Though the debate continues about copper bottom paints, what’s clear is that continuing to rely on biocides of any type is not sustainable. Fortunately real progress in the search for an environmentally friendly antifouling agent is being made in the study of biomimicry: looking to nature for inspiration in solving engineering challenges and environmental problems. For example, the fact that sharks generally do not attract barnacles or algal growth has led scientists to develop sharkskin-inspired coatings that not only have use on ships but have also been studied in medical settings as a way to discourage microbial growth on working surfaces.

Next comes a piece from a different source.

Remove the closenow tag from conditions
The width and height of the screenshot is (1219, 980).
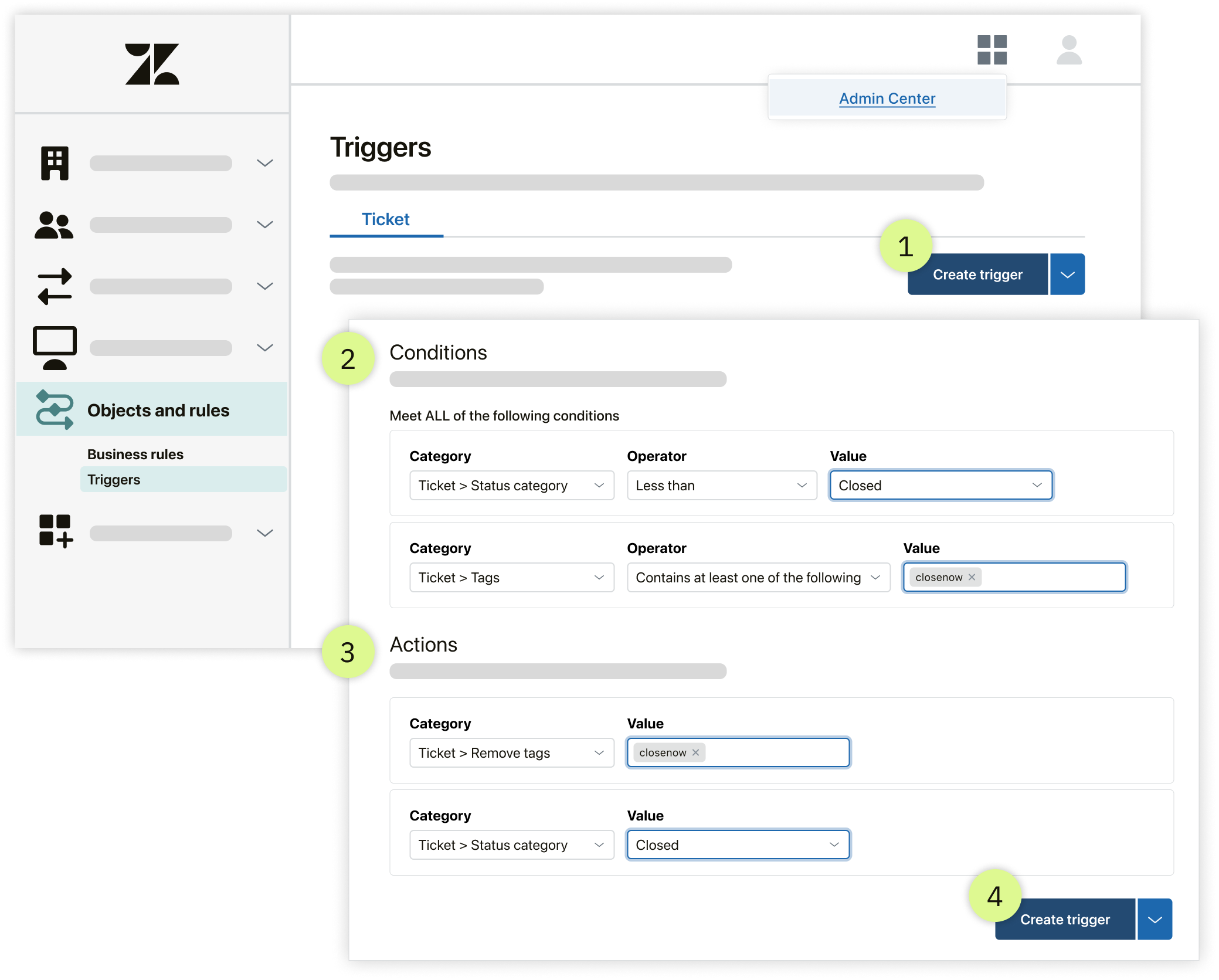point(974,577)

Taking cues from an entirely different ecosystem, researchers in Australia have developed antifouling coatings made up of “nanowrinkles” (truly microscopic structures) that mimic the leaves of the carnivorous pitcher plant and create a slippery surface that barnacles and other members of the “fouling community” cannot attach to. The advances in technology that allow these researchers to mine the nanostructures of plants and animals for inspiration are also allowing today’s scientists to uncover the secrets of the enigmatic barnacle in a way Darwin could have only dreamed of.
Barnacles (Part II)
Underneath its crusty exterior, the barnacle is actually a fascinating creature, and one that produces one of the strongest bioadhesives—a cement that puts your 5200 to shame. (According to NOAA, the tensile strength of barnacle glue is 5,000 psi. A tube of 3M’s strongest marine adhesive sealant has a tensile strength of only 700psi.)

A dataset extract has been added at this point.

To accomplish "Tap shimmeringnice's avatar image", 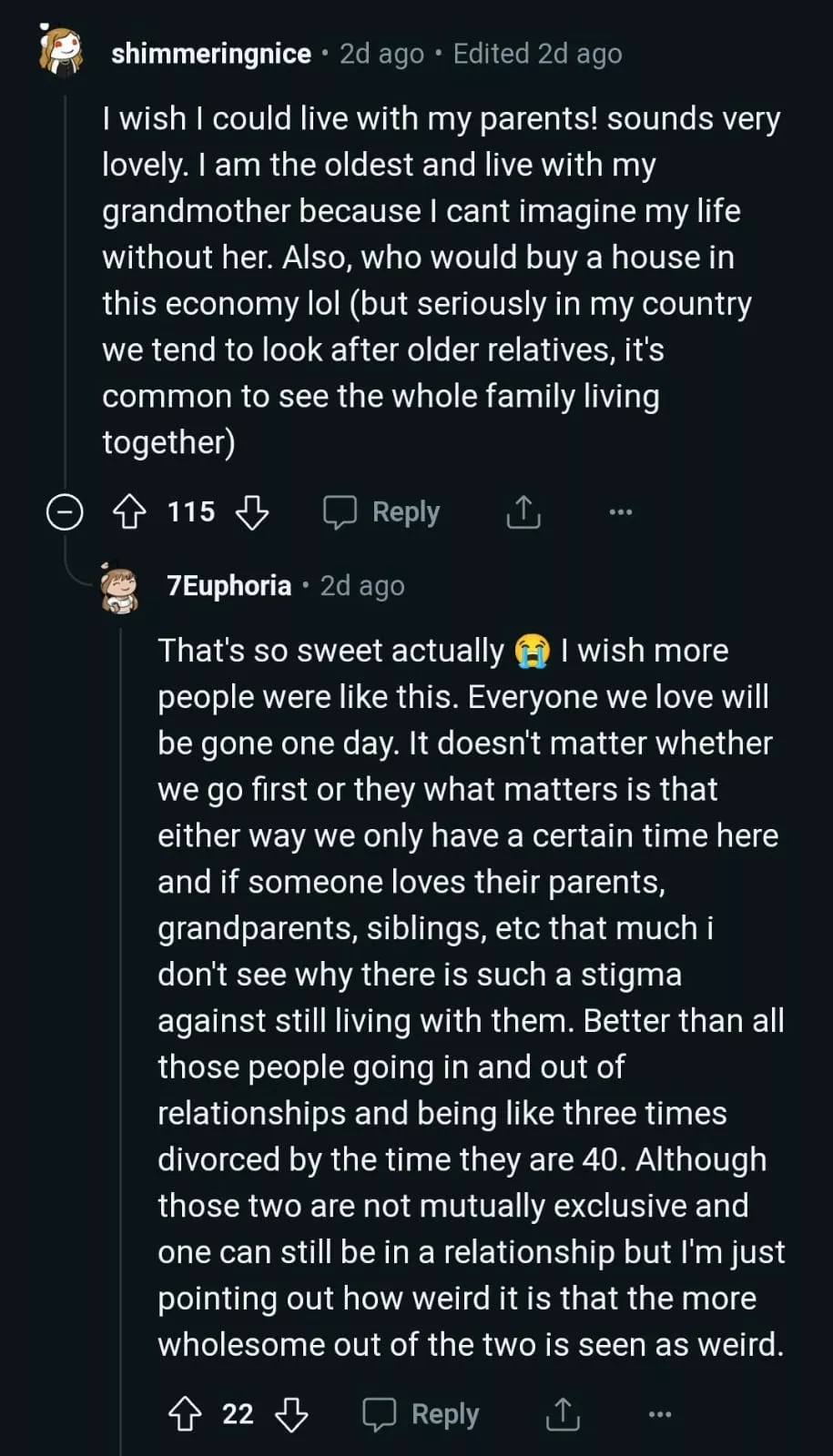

While scientists have long known that barnacle cement is a two-part solution, they had long assumed it worked much like a two-part epoxy: mix first to activate the adhesive. But that didn’t explain how the barnacle was able to use this adhesive so effectively underwater. In a 2014 article in Nature Communications, a team of researchers shared the results of a groundbreaking study. With improved photon technology, they were able to, for the first time, observe barnacle larvae attaching to a rock in high enough resolution as to see that the two-part adhesive was not mixed but rather used simultaneously—a lipid-based substance moves the water molecules out of the way while the other, a photoprotein, adheres to the surface.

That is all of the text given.